The mental health of professional athletes is now recognized as a legitimate public health concern and an area requiring systematic intervention at organizational level. The evidence base makes clear that depression, anxiety, and other mental health conditions affect athletes at rates comparable to the general population — and that the specific stressors of elite sport, including performance pressure, injury, transition, and public scrutiny, can elevate risk above population norms in certain contexts.

Prevalence: The Evidence

Studies of mental health in elite athletes consistently find that a significant proportion experience clinically meaningful symptoms of depression or anxiety. A 2019 meta-analysis published in the British Journal of Sports Medicine found that approximately 33% of elite athletes reported depression symptoms and 26% reported symptoms of anxiety — figures broadly comparable to general population data but notable given the common assumption that elite athletes are psychologically robust by selection.

Injury is one of the strongest predictors of athlete mental health difficulties. Athletes who experience significant injury are at substantially elevated risk of depression symptoms, with the severity of the injury, the length of rehabilitation, and the degree to which athletic identity is central to self-concept all moderating the magnitude of the risk. Post-injury depression is not a weakness — it is a psychologically understandable response to the loss of physical capability, competitive engagement, and social connection that serious injury typically produces.

The Culture of Toughness and Its Costs

Professional sport has historically cultivated a culture of psychological toughness that has frequently shaded into the expectation that athletes suppress, hide, and push through psychological difficulty. The phrase "mental toughness" — genuinely important as a performance-relevant psychological quality — has sometimes been misappropriated to mean the refusal to acknowledge or address mental health difficulties. This conflation has done significant harm by creating environments where athletes fear professional consequences for disclosing psychological struggles.
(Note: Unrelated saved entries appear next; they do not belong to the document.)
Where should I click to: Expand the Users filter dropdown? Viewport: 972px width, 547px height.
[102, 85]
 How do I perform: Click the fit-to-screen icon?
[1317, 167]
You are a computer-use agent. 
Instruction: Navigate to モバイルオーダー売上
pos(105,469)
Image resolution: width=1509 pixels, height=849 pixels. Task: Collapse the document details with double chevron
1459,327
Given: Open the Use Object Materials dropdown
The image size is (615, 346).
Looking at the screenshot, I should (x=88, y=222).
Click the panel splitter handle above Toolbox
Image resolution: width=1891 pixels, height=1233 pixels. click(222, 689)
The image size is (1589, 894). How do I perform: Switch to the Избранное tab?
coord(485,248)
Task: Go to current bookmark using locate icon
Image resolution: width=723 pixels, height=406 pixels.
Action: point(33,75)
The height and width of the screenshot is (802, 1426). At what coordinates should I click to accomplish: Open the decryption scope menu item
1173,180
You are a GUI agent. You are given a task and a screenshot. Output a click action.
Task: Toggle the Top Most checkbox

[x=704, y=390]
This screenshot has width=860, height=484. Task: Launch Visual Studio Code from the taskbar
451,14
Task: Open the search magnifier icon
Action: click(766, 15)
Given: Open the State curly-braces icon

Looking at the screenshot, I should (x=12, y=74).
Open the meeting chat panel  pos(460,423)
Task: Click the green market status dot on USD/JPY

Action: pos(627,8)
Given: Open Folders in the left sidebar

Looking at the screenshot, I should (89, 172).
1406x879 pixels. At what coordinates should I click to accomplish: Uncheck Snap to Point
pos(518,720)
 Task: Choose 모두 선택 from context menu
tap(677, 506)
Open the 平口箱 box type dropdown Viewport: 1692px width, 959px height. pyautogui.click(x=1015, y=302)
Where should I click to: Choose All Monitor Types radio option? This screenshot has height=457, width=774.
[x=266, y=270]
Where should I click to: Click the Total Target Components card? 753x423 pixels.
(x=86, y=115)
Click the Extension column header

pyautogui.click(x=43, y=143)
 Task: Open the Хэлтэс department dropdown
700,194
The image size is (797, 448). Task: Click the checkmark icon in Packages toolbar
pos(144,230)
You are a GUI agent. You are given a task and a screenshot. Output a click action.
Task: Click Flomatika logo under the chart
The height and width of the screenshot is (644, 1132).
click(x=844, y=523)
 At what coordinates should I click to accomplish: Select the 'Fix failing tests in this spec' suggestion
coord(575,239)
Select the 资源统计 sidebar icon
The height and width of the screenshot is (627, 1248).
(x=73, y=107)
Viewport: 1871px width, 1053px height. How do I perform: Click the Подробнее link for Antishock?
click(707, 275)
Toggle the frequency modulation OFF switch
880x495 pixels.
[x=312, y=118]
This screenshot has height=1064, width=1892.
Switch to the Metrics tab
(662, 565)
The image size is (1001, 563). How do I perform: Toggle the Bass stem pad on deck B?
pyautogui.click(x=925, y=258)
Research on help-seeking behavior among athletes consistently identifies stigma as the primary barrier to engagement with mental health support. Athletes worry that disclosing mental health difficulties will be interpreted as weakness, will affect selection decisions, or will damage their competitive relationships with coaches and teammates. These fears are not irrational — they reflect real aspects of sporting culture that have historically responded to psychological difficulty with inadequate support and occasional dismissal.

What Clubs and Governing Bodies Must Do

The response to athlete mental health challenges requires systematic organizational action rather than reliance on individual courage. Clubs must ensure that qualified mental health practitioners — psychologists or counselors with specific training in sport — are embedded within their medical teams and accessible to athletes on a confidential basis. Governing bodies must develop and enforce athlete welfare standards that include mental health support as a mandatory provision.

Educational programs for coaches, particularly at the youth and development level, must include mental health literacy — the ability to recognize early warning signs of psychological distress, to respond appropriately, and to facilitate access to professional support. The culture of sport must evolve to recognize that the mental health of athletes is not separate from their performance and welfare — it is central to both. The progress made in recent years is real but insufficient, and the work of building genuinely mentally healthy sporting environments continues.